Short problem: Rewrite the records below, swapping "Identify the location of" for "Find the position of" wherever it occurs and leaving everything else untouched.

══ Source material ══

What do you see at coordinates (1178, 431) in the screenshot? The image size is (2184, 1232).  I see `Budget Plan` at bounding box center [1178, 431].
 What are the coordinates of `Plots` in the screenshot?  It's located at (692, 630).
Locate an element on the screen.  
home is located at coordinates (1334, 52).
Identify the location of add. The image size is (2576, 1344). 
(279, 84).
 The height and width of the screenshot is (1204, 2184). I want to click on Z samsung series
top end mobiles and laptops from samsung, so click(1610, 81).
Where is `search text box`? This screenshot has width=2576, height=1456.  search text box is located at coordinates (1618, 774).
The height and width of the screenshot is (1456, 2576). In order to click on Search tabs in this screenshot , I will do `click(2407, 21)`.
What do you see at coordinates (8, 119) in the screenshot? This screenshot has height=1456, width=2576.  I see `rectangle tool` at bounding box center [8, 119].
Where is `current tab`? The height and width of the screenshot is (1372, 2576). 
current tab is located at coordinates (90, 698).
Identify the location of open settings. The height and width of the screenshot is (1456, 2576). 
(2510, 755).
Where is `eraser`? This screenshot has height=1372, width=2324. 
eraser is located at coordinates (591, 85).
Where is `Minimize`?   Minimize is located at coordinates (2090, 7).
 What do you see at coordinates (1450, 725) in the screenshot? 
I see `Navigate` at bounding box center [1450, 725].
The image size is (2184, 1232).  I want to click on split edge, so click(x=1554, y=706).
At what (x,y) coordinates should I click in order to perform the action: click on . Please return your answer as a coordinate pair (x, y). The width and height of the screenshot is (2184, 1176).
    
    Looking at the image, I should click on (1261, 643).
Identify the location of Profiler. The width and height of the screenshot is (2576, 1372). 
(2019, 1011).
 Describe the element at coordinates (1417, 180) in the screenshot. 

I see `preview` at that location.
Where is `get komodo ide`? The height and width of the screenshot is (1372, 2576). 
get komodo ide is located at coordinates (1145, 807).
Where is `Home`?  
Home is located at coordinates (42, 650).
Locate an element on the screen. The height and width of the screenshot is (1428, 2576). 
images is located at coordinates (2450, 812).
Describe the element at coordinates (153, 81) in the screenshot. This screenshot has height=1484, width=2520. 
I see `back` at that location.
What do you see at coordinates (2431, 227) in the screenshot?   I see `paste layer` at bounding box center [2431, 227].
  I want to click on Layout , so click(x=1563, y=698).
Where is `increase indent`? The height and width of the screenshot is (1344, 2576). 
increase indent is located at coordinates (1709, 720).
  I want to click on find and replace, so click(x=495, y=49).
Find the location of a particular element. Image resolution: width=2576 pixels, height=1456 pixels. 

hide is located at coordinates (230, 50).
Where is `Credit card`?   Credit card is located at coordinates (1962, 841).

═══

Worked solution:
What do you see at coordinates (1178, 431) in the screenshot? The image size is (2184, 1232).  I see `Budget Plan` at bounding box center [1178, 431].
 What are the coordinates of `Plots` in the screenshot?  It's located at (692, 630).
Locate an element on the screen.  
home is located at coordinates (1334, 52).
Find the position of add. The image size is (2576, 1344). 
(279, 84).
 The height and width of the screenshot is (1204, 2184). I want to click on Z samsung series
top end mobiles and laptops from samsung, so click(1610, 81).
Where is `search text box`? This screenshot has width=2576, height=1456.  search text box is located at coordinates (1618, 774).
The height and width of the screenshot is (1456, 2576). In order to click on Search tabs in this screenshot , I will do `click(2407, 21)`.
What do you see at coordinates (8, 119) in the screenshot? This screenshot has height=1456, width=2576.  I see `rectangle tool` at bounding box center [8, 119].
Where is `current tab`? The height and width of the screenshot is (1372, 2576). 
current tab is located at coordinates (90, 698).
Find the position of open settings. The height and width of the screenshot is (1456, 2576). 
(2510, 755).
Where is `eraser`? This screenshot has height=1372, width=2324. 
eraser is located at coordinates (591, 85).
Where is `Minimize`?   Minimize is located at coordinates (2090, 7).
 What do you see at coordinates (1450, 725) in the screenshot? 
I see `Navigate` at bounding box center [1450, 725].
The image size is (2184, 1232).  I want to click on split edge, so click(x=1554, y=706).
At what (x,y) coordinates should I click in order to perform the action: click on . Please return your answer as a coordinate pair (x, y). The width and height of the screenshot is (2184, 1176).
    
    Looking at the image, I should click on (1261, 643).
Find the position of Profiler. The width and height of the screenshot is (2576, 1372). 
(2019, 1011).
 Describe the element at coordinates (1417, 180) in the screenshot. 

I see `preview` at that location.
Where is `get komodo ide`? The height and width of the screenshot is (1372, 2576). 
get komodo ide is located at coordinates (1145, 807).
Where is `Home`?  
Home is located at coordinates (42, 650).
Locate an element on the screen. The height and width of the screenshot is (1428, 2576). 
images is located at coordinates (2450, 812).
Describe the element at coordinates (153, 81) in the screenshot. This screenshot has height=1484, width=2520. 
I see `back` at that location.
What do you see at coordinates (2431, 227) in the screenshot?   I see `paste layer` at bounding box center [2431, 227].
  I want to click on Layout , so click(x=1563, y=698).
Where is `increase indent`? The height and width of the screenshot is (1344, 2576). 
increase indent is located at coordinates (1709, 720).
  I want to click on find and replace, so click(x=495, y=49).
Find the location of a particular element. Image resolution: width=2576 pixels, height=1456 pixels. 

hide is located at coordinates (230, 50).
Where is `Credit card`?   Credit card is located at coordinates (1962, 841).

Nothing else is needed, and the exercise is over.